Stuttgart – Schon kurz nach dem Kriege verhalfen die Auslandsmärkte der deutschen Automobilindustrie zu ihrer überragenden Bedeutung. 1961 war die Bundesrepublik Deutschland mit einer Million exportierter Einheiten der größte Automobilexporteur der Welt. 1959 betrug der Exportanteil der Produktion 50,7 Prozent. Diese Auslandsnachfrage ermöglichte es der Automobilindustrie überhaupt erst, enorme Produktionskapazitäten aufzubauen.
Bis 1954 hatte die BORGWARD-Gruppe überhaupt keine Fahrzeuge exportiert. 1957 war sie bereits mit 6232 Einheiten nach Volkswagen die Nummer zwei unter den Exporteuren. 1958 stieg die Zahl der exportierten Fahrzeuge auf 11363 Einheiten. In diesem Jahr gingen 72 Prozent der Gesamtproduktion der BORGWARD-Werke in den Export, damit lagen die Bremer deutlich über dem Schnitt der deutschen Automobilhersteller von 48,2 Prozent.
Carl F. W. Borgward hatte schon unmittelbar nach dem Krieg damit begonnen, in Argentinien, Brasilien, Indonesien, Spanien und Südafrika eigene Zweigwerke zu eröffnen. Diese arbeiteten oftmals als so genannte CKD-Produktionen. Das Kürzel CKD steht für „Completely knocked down“ und beschreibt den Export von noch nicht komplett montierten Einzelteilen, die dann vor Ort, am jeweiligen Markt, erst zu kompletten Fahrzeugen zusammengefügt und dann erst verkauft werden.

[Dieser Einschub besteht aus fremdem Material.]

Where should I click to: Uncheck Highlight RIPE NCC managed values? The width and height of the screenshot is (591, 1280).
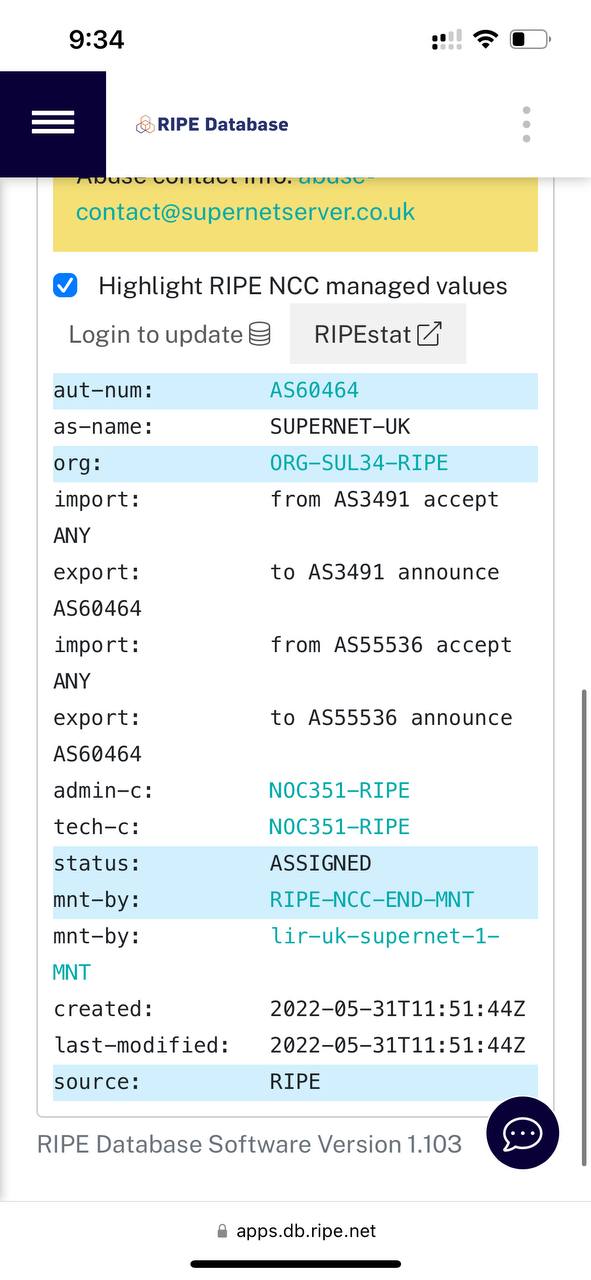(x=65, y=286)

Weitere BORGWARD-Montagen gab es in Chile, Mexiko, Irland, Antwerpen und Australien bei Hartnett-Lloyd. Zudem führten die BORGWARD-Werke eine eigene Verkaufsgesellschaft, die BORGWARD Motors Corporation in den Vereinigten Staaten mit Sitz in Boston. Carl F. W. Borgward hatte als findiger Unternehmer zwei Dinge sofort realisiert: Eine Erhöhung der Stückzahlen führt zu geringeren Stückkosten. Also ist der Export nötig, um preisgünstigere Produkte anbieten zu können. Außerdem kann mit dem weltweiten Export, die „saure Gurkenzeit“ im deutschen Winter besser überbrückt werden. Die Produktion lässt sich kontinuierlich über das ganze Kalenderjahr verteilen. Zur Erklärung: In den Fünfzigern und Sechzigern ließ die Nachfrage in Deutschland turnusmäßig in den Wintermonaten stark nach. Eine Zeit, die fast alle heimischen Automobilproduzenten mit Kurzarbeit oder Produktion auf Halde überbrückten. Carl F. W. Borgward entschied sich dabei als verantwortungsvoller Arbeitsgeber immer für letzteren Weg, der allerdings viel Kapital bindet. Die Exporte stopften in den Fünfzigern erfolgreich dieses „Winterloch“. Schnell baute die BORGWARD-Gruppe ihre Stellung in den Exportmärkten aus. In Schweden, den Niederlanden und Norwegen nahm der Rhombus eine dominierende Stellung bei den Pkw und Lkw bis zu einer Tonne Nutzlast ein. Ab Ende der Fünfziger Jahre trat dann der Export in außereuropäische Länder wie USA, Kanada und Südafrika immer mehr in den Vordergrund.
Die USA eroberten vor allem kompakte Fahrzeuge aus deutscher Produktion, die „Compact-Cars“, die dort als Zweit- und Drittwagen an Berufspendler gut verkauft werden konnten. Doch die US-Hersteller reagierten schnell und stellten ab 1959 eigene Fahrzeuge in dieser Klasse vor. 1960 exportierten die deutschen Hersteller deshalb 115 340 Fahrzeuge weniger, was einem Rückgang von 19 Prozent entsprach. Dieser Rückgang traf die BORGWARD-Werke mit ihrem hohen Exportanteil in der Folge besonders stark.
Trotzdem: Mit seiner konsequenten Exportorientierung und dem Versuch, weltweit Märkte zu erobern, waren die BORGWARD-Werke ab den Fünfzigern ihrer Zeit weit voraus. International mit seinen Produkten globale Märkte zu erobern, ist auch im 21. Jahrhundert die wichtigste Herausforderung für die heutigen BORGWARD-Automobile.